Papúa en Nueva Guinea un auténtico lugar para vacacionar

Tierras altas del sur. Foto: cortesía

Papúa en Nueva Guinea un auténtico lugar para vacacionar. Playas rodeadas de coral, humeantes volcanes y montes tapizados de selva tropical, junto con aldeas tradicionales e islas tropicales, componen una remota e inolvidable escapada de aventura.

La gran belleza natural y complejas culturas de Papúa en Nueva Guinea ofrecen experiencias fascinantes de afirmación de la vida, así como un exigente viaje. Culturas de altiplano, fiestas alocadas, excelente submarinismo, el célebre Sendero de Kokoda y una relativa escasez de turistas lo convierten en uno de los destinos más enigmáticos del Pacífico.

Es una región variopinta, en parte debido a su topografía. El terreno montañoso se ha diversificado de dos formas: las apartadas Tierras Altas albergan fauna y flora autóctona, y en las cordilleras las especies varían a medida que se gana altitud.
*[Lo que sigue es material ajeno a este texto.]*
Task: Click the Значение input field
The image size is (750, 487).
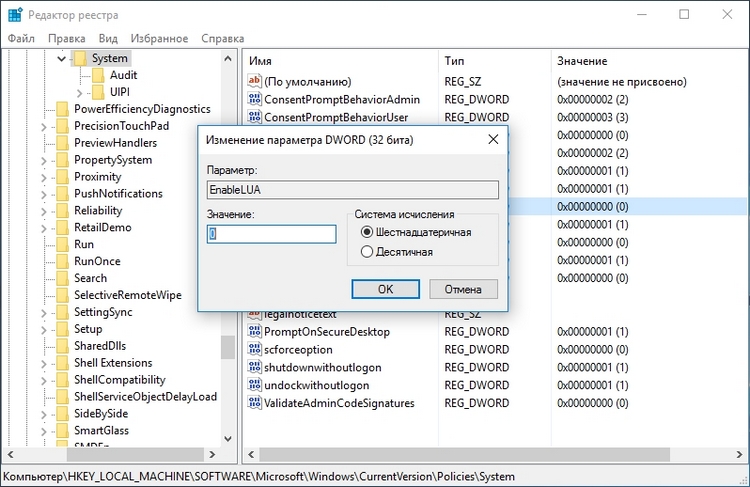Action: (271, 234)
Bajo la superficie hay un bello mundo submarino y numerosos restos de naufragios de la II Guerra Mundial. Para hacerse una idea de las fascinantes culturas tribales, lo mejor es viajar a los altiplanos, las remotas provincias isleñas o las islas Trobriand. Este país ofrece un viaje auténtico, no unas relajadas vacaciones en un resort.

Imprescindibles

Submarinismo

Es uno de los mejores destinos, con una irresistible oferta de tesoros submarinos: seductores arrecifes con grandes gorgonias; cálidas aguas llenas de extrañas criaturas multicolores; inquietantes pendientes que se hunden en el abismo, y pecios de la II Guerra Mundial, todo ello unido a la emoción de sumergirse en zonas casi vacías. Las mejores están en Madang, la isla Loloata, Tufi y la bahía de Milne; varios resorts sirven de idílica entrada a la aventura submarina. Para llegar a puntos más remotos y vírgenes, lo mejor es una embarcación equipada para alojarse a bordo.

Festivales

El carnaval de Río no es comparable al esplendor de cualquiera de ellos. Los mayores, como el de Goroka de mediados de septiembre, son pura sobrecarga sensorial, con grandes tocados de plumas, susurrantes faldas de hierba y pintura en rostros y cuerpos que adornan a muchos participantes –más de 100 grupos tribales según el último recuento– de toda la región. Los grupos de singsing interpretan canciones y bailes tradicionales en este gran espectáculo rebosante de orgullo. La emoción de ver cara a cara culturas tradicionales tan ricas es indescriptible y justifica el viaje.

Rabaul

Una de las ciudades más bellas del Pacífico Sur, fue arrasada por la erupción del monte Tavurvur en 1994 , que enterró gran parte de su territorio bajo ceniza volcánica. Hoy el viajero puede recorrer las calles abandonadas y apocalípticas de esta antaño próspera comunidad, y aventurarse aún más lejos. Entre sus alicientes destaca la isla Matupit, con su pueblo de buscadores de huevos de talégalos, hacer submarinismo entre los pecios de Simpson Harbour y echar la mirada atrás en los inquietantes búnkeres de la II Guerra Mundial ocultos en las laderas. Hay buenas vistas, sobre todo desde las cimas de los volcanes.

Ruta del monte Wilhelm

Las escarpadas crestas de la cordillera de Bismarck culminan en este monte erosionado por el viento, el pico más alto de Oceanía. Los senderistas parten antes del amanecer y ascienden sus rocosas laderas para ver las costas norte y sur antes de que surjan las nubes. Además, los viajeros más curtidos pueden medir su temple enfrentándose a la ruta del Gato Negro, de infausta memoria.